Aymeric on Software

Because we needed another of these blogs...

Why the Blockchain and the Bitcoin Wallet Balances Differ

If you look at a website like blockchain.info or blockexplorer.com, you may notice it is possible to find out the details about a particular bitcoin address, such as the last transactions and of course the balance.

If you try this on a Bitcoin address that belongs to you, and fire up the Bitcoin Qt client (aka Bitcoin Core), you may have noticed a discrepancy. It’s very likely for the balance displayed on the website to be less than the one displayed by the software wallet.

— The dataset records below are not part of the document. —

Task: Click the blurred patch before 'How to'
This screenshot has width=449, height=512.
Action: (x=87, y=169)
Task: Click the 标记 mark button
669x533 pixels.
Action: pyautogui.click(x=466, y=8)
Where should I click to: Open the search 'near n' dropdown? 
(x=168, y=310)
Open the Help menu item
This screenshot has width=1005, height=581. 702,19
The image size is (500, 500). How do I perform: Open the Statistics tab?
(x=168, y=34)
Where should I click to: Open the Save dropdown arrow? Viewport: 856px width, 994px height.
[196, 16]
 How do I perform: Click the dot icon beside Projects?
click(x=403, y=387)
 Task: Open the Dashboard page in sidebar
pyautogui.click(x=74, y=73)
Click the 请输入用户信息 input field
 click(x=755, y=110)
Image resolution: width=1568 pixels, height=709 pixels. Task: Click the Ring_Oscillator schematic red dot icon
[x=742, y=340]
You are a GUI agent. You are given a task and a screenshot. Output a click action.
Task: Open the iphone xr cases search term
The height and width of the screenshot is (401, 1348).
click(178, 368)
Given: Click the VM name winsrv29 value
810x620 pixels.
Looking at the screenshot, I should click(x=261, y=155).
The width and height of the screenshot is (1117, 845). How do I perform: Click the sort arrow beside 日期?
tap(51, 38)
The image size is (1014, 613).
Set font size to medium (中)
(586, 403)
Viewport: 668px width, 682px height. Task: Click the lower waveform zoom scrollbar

The discrepancy is caused by the nature of bitcoin. Instead of storing actual coins, the bitcoin protocol should be seen as a distributed public database of transactions which together form the blockchain. You “receive” bitcoins when another party decides to use their private key to sign a transaction and send some amount of bitcoins to your public address. Bitcoins only exist in the sense that you can trace the chain of valid transactions until you reach special coinbase transaction, i.e. some mined bitcoins. You can almost think of all the transactions forming a singly linked list, that stops at one end with mined bitcoins, and on the other end with unspent bitcoins… except for the fact that each transaction can have multiple inputs or outputs. (Please keep in mind this is voluntarily simplified, if you wish to know more check the protocol documentation)

One of the quirks of the protocol, is that the amount of the inputs and outputs in the transaction must match (in reality, the output can be less than the input, and the remainder then constitutes the optional transaction fee). That rule greatly simplifies the validation of transactions, since there is no need to extract the entire history of transactions to figure out how much funds are spent or unspent for a given transaction: it’s either all or nothing.

The drawback of this solution arises when you need to spend only a fraction of the amount received in a previous transaction. In that case, the wallet software automatically creates two outputs to the transaction: one output is used to send money to the intended recipient, one output is used to send the remainder to the sender.

At this stage, it’s probably simpler to reason with an example. Let’s imagine Alice wants to sent 1.2 BTC to Bob. Alice previously received 1 BTC from Chip and 0.5 BTC from Dale. The new transaction she makes has to reference both previous unspent transactions as inputs, since neither of these transactions taken individually have enough funds. One of the outputs of the transaction must be the 1.2 BTC that are sent to Bob. But Alice also need to add a 0.3 BTC output that are sent back to herself. In the future, if she could use these 0.3 BTC coins that remain in her wallet, by referencing this 0.3 BTC output as an input for a new transaction.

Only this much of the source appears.